──────── Data for the task ────────

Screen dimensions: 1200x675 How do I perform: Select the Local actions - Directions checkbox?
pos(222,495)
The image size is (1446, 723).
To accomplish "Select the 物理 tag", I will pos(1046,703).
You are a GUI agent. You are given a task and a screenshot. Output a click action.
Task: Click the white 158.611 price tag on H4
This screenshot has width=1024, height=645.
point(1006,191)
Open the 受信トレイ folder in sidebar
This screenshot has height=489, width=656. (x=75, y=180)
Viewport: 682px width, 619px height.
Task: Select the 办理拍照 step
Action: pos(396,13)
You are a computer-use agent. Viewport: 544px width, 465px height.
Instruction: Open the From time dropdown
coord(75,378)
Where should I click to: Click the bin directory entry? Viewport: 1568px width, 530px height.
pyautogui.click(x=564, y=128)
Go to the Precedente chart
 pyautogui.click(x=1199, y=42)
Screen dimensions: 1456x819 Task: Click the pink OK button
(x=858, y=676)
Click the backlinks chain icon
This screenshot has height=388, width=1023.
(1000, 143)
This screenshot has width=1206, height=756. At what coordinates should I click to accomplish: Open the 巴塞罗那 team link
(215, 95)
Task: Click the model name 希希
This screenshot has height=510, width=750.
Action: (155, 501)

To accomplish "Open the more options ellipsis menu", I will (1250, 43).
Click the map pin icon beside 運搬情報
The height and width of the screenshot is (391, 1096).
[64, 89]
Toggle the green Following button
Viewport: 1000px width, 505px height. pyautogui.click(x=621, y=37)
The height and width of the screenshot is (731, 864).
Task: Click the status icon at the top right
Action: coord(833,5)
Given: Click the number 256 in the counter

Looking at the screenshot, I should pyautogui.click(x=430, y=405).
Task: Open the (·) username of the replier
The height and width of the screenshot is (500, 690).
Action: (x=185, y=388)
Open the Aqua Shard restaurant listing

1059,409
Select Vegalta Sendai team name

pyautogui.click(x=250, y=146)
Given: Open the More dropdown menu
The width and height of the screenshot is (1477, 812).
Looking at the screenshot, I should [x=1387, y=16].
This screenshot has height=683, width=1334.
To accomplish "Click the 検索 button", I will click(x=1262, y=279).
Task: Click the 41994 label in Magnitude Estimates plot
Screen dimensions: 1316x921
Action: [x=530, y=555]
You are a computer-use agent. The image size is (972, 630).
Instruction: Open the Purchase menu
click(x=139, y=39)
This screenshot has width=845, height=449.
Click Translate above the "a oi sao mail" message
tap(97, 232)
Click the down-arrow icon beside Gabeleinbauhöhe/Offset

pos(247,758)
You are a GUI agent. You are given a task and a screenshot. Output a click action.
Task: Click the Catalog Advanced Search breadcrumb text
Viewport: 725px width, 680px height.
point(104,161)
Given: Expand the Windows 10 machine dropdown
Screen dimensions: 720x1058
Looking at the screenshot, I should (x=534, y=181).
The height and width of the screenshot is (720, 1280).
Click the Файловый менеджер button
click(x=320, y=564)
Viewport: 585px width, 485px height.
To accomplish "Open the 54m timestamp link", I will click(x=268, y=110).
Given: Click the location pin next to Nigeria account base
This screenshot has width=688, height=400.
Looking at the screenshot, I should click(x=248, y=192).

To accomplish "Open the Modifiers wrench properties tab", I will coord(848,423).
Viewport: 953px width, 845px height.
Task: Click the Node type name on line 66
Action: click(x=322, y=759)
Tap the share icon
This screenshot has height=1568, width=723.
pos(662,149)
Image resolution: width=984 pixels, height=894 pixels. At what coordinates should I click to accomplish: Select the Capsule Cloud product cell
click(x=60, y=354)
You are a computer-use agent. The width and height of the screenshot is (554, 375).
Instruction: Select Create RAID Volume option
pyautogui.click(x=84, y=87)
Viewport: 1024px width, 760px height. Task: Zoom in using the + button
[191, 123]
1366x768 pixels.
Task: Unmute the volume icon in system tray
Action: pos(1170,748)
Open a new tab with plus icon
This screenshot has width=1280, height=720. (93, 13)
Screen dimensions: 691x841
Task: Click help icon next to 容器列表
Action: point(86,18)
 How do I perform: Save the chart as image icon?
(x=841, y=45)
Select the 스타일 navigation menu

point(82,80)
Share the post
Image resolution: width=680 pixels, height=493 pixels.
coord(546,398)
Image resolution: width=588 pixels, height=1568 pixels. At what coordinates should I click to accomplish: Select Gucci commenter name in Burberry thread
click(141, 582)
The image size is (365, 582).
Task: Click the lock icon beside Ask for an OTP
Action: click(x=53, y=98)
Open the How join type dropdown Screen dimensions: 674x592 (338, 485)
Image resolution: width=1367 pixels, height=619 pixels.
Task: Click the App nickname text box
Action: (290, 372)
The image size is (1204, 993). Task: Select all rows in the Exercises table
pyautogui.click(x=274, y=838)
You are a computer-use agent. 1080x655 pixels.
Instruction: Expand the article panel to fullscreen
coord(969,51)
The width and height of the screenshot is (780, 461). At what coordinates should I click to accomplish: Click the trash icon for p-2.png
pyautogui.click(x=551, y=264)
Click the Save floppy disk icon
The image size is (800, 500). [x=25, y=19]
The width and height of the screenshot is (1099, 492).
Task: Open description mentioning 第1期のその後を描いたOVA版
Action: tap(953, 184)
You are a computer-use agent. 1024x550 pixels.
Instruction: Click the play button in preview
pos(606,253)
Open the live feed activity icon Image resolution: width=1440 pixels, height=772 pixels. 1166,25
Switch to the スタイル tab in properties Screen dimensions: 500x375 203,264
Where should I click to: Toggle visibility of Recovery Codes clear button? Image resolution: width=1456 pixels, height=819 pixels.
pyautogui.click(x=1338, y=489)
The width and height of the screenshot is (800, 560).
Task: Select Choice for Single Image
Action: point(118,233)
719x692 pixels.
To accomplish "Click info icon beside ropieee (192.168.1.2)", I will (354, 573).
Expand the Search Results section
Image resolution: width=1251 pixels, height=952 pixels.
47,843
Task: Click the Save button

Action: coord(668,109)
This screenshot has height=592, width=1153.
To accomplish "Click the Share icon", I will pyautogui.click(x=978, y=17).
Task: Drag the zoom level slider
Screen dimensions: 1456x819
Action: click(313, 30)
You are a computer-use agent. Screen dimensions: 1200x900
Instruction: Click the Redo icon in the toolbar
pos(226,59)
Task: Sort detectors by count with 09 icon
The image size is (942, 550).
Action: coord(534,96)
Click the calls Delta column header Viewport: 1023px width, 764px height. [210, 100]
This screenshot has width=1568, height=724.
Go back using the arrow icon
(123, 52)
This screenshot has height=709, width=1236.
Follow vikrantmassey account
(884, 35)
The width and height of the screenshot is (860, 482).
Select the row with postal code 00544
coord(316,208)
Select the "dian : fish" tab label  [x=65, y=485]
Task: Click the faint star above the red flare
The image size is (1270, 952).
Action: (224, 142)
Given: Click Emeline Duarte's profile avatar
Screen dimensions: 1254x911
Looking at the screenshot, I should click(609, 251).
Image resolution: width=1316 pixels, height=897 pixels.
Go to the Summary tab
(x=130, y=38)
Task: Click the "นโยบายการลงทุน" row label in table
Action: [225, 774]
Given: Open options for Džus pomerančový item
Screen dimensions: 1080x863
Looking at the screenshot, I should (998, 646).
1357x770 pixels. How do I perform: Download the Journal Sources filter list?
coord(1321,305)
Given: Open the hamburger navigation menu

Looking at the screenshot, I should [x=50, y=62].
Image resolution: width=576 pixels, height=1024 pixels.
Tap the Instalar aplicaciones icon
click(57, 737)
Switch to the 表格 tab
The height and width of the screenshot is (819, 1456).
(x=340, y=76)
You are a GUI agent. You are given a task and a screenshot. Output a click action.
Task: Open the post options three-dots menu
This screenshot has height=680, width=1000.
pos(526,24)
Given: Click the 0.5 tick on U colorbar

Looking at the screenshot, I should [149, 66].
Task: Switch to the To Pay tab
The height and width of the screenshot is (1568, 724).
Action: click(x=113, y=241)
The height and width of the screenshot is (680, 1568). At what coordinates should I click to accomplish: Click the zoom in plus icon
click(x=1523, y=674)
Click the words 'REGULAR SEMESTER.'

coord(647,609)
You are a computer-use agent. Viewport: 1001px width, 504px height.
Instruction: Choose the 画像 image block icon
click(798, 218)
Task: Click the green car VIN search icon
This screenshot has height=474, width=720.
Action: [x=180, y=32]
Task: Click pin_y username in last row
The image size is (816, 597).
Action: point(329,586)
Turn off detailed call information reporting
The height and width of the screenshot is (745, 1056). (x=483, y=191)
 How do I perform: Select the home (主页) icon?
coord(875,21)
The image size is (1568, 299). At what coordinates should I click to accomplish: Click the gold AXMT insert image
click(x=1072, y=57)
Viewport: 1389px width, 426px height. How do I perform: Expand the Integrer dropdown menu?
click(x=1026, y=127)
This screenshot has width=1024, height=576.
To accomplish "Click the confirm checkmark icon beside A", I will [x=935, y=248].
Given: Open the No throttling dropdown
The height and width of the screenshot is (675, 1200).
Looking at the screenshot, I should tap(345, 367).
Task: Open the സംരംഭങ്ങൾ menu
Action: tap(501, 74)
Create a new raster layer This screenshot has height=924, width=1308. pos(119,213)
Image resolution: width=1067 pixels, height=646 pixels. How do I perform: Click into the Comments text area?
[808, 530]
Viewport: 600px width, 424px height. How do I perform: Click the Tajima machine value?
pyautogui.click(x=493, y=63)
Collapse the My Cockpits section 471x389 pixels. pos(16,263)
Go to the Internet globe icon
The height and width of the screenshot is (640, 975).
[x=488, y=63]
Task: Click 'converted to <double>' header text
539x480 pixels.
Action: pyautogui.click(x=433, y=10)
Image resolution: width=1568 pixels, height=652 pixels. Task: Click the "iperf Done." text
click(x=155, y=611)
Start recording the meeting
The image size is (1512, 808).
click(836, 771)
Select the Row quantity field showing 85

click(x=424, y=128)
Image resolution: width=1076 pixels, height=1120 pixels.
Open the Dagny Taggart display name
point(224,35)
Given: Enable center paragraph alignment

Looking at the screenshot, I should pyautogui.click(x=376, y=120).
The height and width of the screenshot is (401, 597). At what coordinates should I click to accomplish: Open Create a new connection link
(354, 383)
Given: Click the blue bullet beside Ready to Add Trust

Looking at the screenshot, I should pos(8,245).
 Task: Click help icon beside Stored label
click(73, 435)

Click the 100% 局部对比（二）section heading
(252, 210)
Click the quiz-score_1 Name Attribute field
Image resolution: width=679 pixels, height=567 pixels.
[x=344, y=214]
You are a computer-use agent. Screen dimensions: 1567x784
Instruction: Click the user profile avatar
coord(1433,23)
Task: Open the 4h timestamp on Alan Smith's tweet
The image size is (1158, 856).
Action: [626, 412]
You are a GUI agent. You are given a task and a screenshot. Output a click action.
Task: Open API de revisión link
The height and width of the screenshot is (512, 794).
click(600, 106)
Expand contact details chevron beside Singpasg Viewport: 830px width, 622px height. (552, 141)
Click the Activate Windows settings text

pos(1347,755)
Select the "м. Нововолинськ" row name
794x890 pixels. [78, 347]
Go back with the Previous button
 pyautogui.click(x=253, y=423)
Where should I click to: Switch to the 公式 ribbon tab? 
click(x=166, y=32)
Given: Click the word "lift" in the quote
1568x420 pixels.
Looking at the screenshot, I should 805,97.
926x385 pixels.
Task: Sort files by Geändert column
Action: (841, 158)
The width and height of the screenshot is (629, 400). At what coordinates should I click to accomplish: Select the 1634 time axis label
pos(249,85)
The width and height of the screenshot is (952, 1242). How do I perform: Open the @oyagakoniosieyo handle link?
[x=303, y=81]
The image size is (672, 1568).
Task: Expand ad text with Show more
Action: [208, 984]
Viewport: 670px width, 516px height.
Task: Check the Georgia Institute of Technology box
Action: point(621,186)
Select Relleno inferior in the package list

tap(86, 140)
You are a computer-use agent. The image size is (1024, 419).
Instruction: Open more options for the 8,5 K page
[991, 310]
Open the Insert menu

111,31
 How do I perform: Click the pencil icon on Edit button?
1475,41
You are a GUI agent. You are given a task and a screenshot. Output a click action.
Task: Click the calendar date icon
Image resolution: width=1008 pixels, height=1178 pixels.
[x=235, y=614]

────────

Work instructions →
For the string "header", search the preceding data and copy every line that includes it.

Response to the exercise →
Click the calls Delta column header Viewport: 1023px width, 764px height. [210, 100]
Task: Click 'converted to <double>' header text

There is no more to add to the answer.